Polscy siatkarze po bardzo trudnym meczu pokonali Japończyków 3:1 (24:26, 27:25, 25:21, 25:19)! Było to ich przedostatnie spotkanie w Pucharze Świata, którego stawką są dwie przepustki na przyszłoroczne igrzyska olimpijskie w Rio de Janeiro. Biało-czerwoni są jedyną wciąż niepokonaną ekipą w turnieju! Jutro zagrają z Włochami i dwa wygrane sety w tym pojedynku zagwarantują im kwalifikację olimpijską.
Przed dzisiejszym spotkaniem podopieczni Stephane'a Antigi przestrzegali, by zbyt szybko nie dopisywać im trzech punktów, bo Japończycy wcale nie stoją na z góry przegranej pozycji. I mieli rację - to było bardzo trudne spotkanie i kibice długo drżeli o wynik.

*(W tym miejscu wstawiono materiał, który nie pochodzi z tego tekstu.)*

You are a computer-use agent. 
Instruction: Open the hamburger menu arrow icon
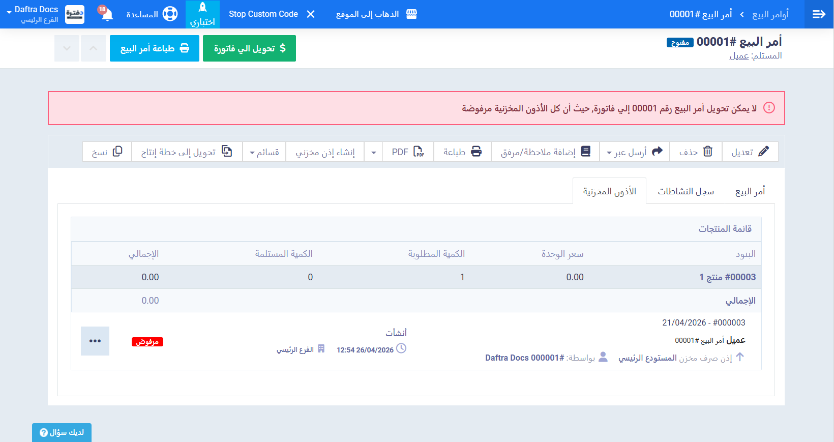point(819,14)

Problemy zaczęły się już w pierwszym secie. Japończycy zaskoczyli biało-czerwonych świetną zagrywką - nie radziliśmy sobie z jej przyjęciem, a w efekcie trudno było wyprowadzić udany atak. Rywale w dodatku zachowali więcej zimnej krwi w końcówce i wygrali tę partię do 24. Drugi set również zakończył się dopiero po grze na przewagi - Polacy na własne życzenie zapewnili sobie dodatkowe emocje, bo nie potrafili utrzymać wypracowanej wcześniej przewagi. Na szczęście tym razem byli ostatecznie górą - wygrali do 25.
I ten moment okazał się przełomowy dla całego meczu - w dwóch kolejnych setach Polacy wrócili na poziom, do którego nas przyzwyczaili, i choć Japończycy momentami stawiali opór, to biało-czerwoni potrafili utrzymać przewagę. Trzeciego seta wygrali do 21, a czwartego - do 19!
Podopieczni Stephane’a Antigi wygrali wszystkie dziesięć dotychczasowych meczów turnieju, w tym bardzo trudne pojedynki z Rosjanami, Argentyńczykami, Irańczykami i wczoraj - z Amerykanami. Tylko ekipa Iranu zdołała urwać nam punkt - losy meczu rozstrzygnęły się dopiero w tie-breaku.
Dzisiaj, po bardzo ciężkim pojedynku, dopisaliśmy do swojego konta kolejne trzy punkty, ale wciąż nie możemy być pewni awansu. Zagwarantują nam go dwa wygrane sety w jutrzejszej potyczce z Włochami.
Był jeszcze scenariusz superoptymistyczny, czyli dzisiejsza porażka Amerykanów (w dowolnym stosunku setów) z Rosjanami. Ekipa USA rozprawiła się jednak ze Sborną w trzech setach (25:23, 26:24, 25:17).